The record transaction volume is primarily driven by the explosive growth of Layer 2 scaling solutions and stablecoin usage. Layer 2 networks like Base and Arbitrum process transactions cheaply off-chain before batching them for final settlement on the Ethereum mainnet. This activity shows up on Ethereum's base layer as settlement and bridging transactions, inflating the count even when end-users never directly interact with Layer 1.
Stablecoins are another major driver. According to Token Terminal, the total supply of stablecoins on Ethereum has reached a record $180 billion, accounting for roughly 60% of the global stablecoin market. This massive stablecoin activity further pushes transaction counts higher through settlement processes.
Analysts flag a critical risk: the Layer 2 boom may be masking base-layer fee pressure and altering Ethereum's economic model.

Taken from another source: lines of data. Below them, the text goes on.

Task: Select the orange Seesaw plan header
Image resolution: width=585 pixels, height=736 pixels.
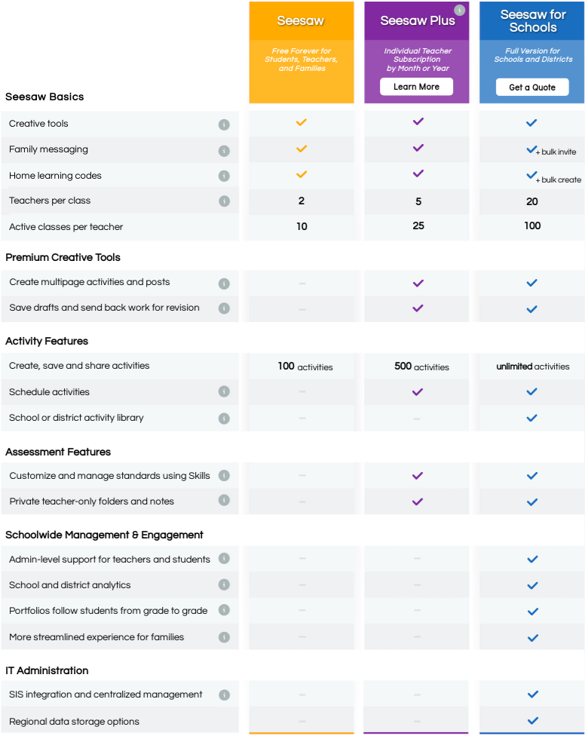Action: [x=301, y=21]
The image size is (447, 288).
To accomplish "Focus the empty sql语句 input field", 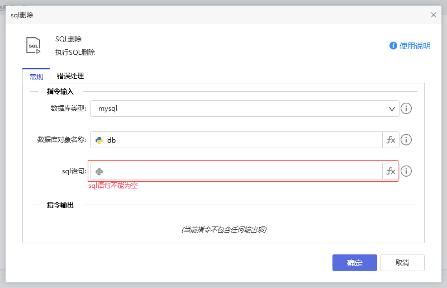I will (x=240, y=172).
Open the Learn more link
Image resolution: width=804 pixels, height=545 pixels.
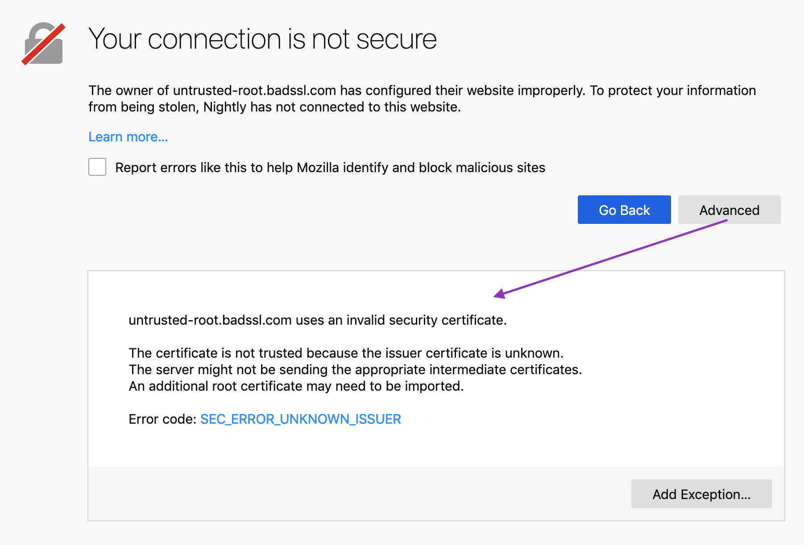click(128, 137)
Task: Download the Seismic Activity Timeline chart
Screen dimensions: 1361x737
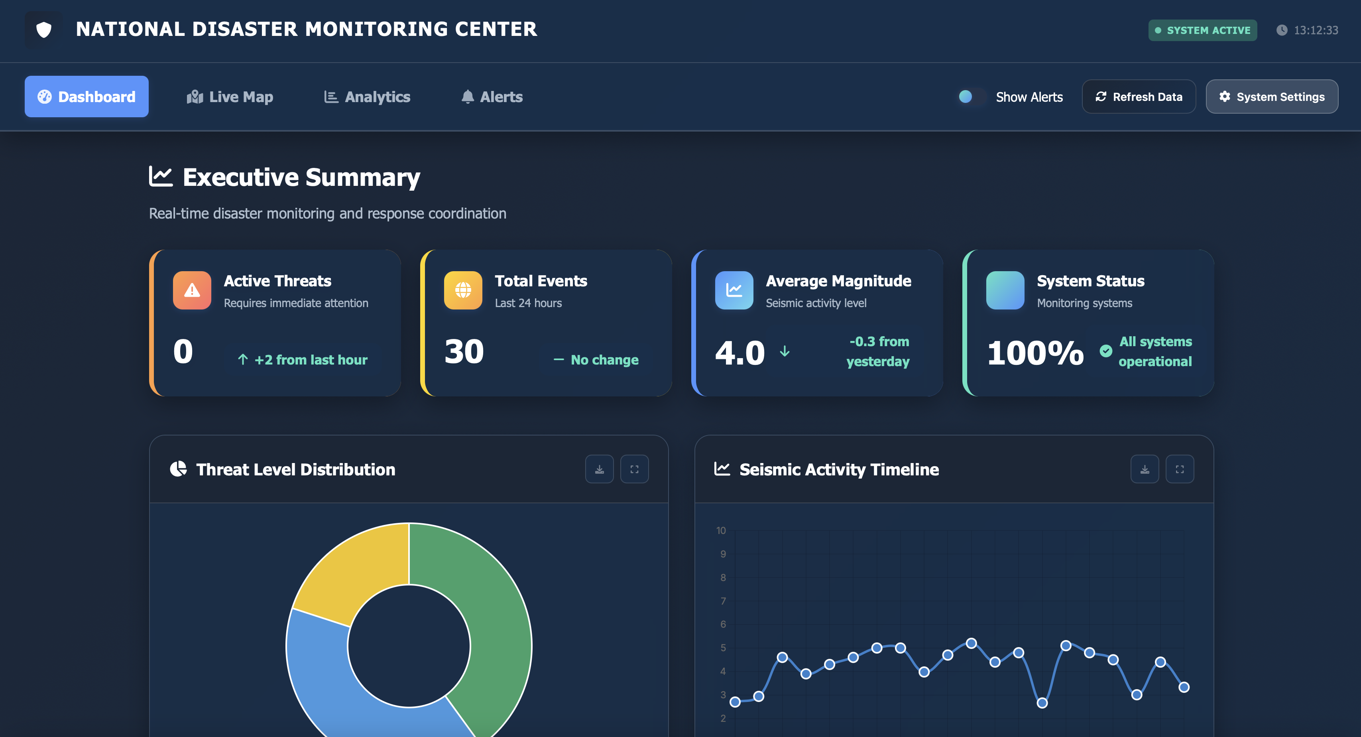Action: click(x=1144, y=469)
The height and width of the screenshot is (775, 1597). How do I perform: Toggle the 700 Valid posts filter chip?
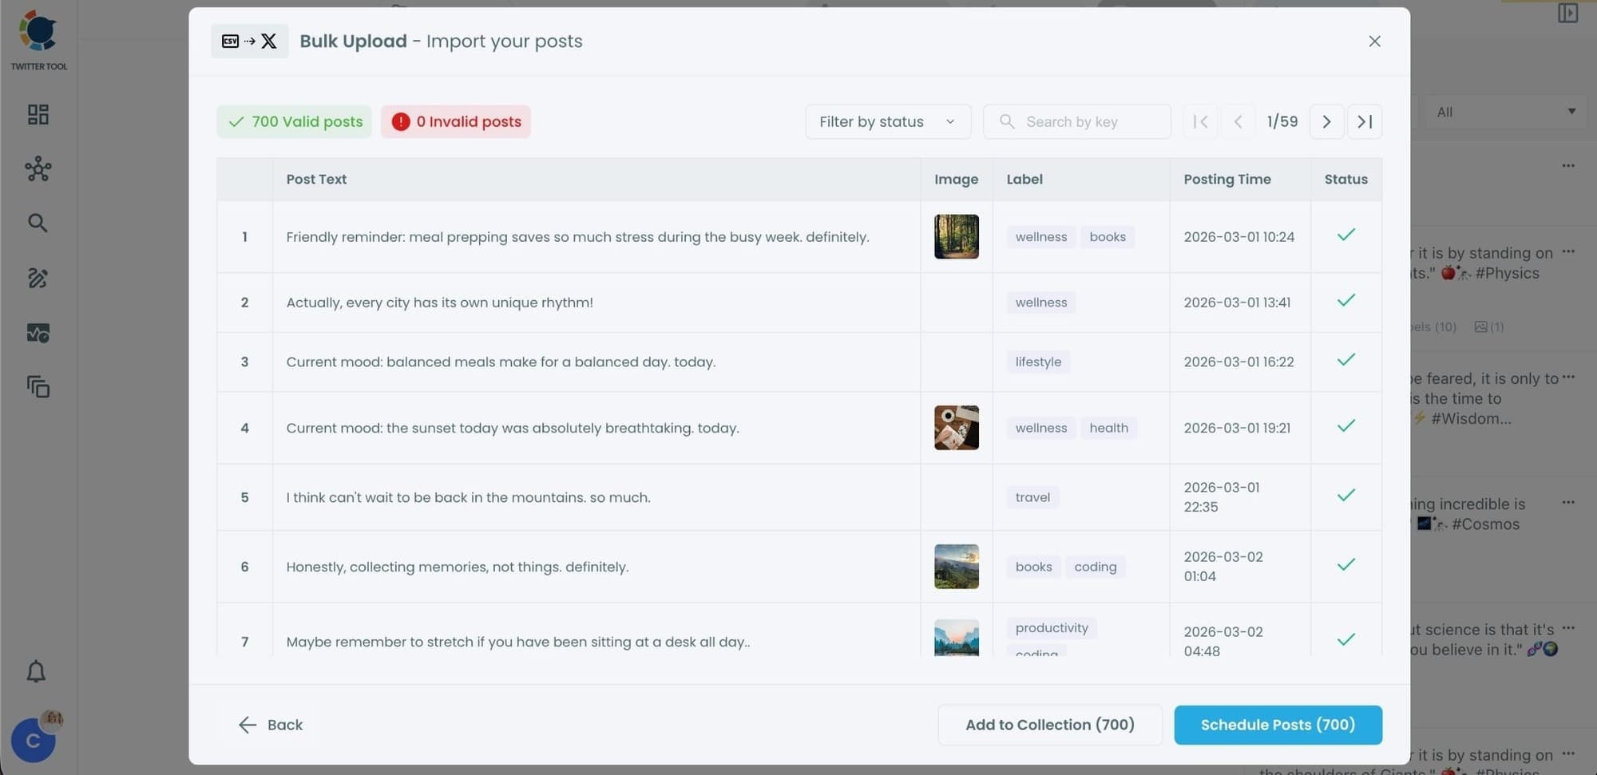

The Dencun upgrade significantly reduced data costs for L2s, meaning more network activity does not cleanly translate into more fee burn or direct value accrual for ETH holders. The economic value is becoming more indirect as Ethereum evolves into a "rollup-centric" settlement layer.
The broader read suggests Ethereum's usage has completed a multi-year recovery that typically precedes price movement. Whether Q1 2026 marks an inflection point or a local cycle peak depends on if the 200-million transaction figure holds in Q2 and whether growth is driven by genuine user onboarding rather than bot activity, which has increasingly dominated on-chain stablecoin volume.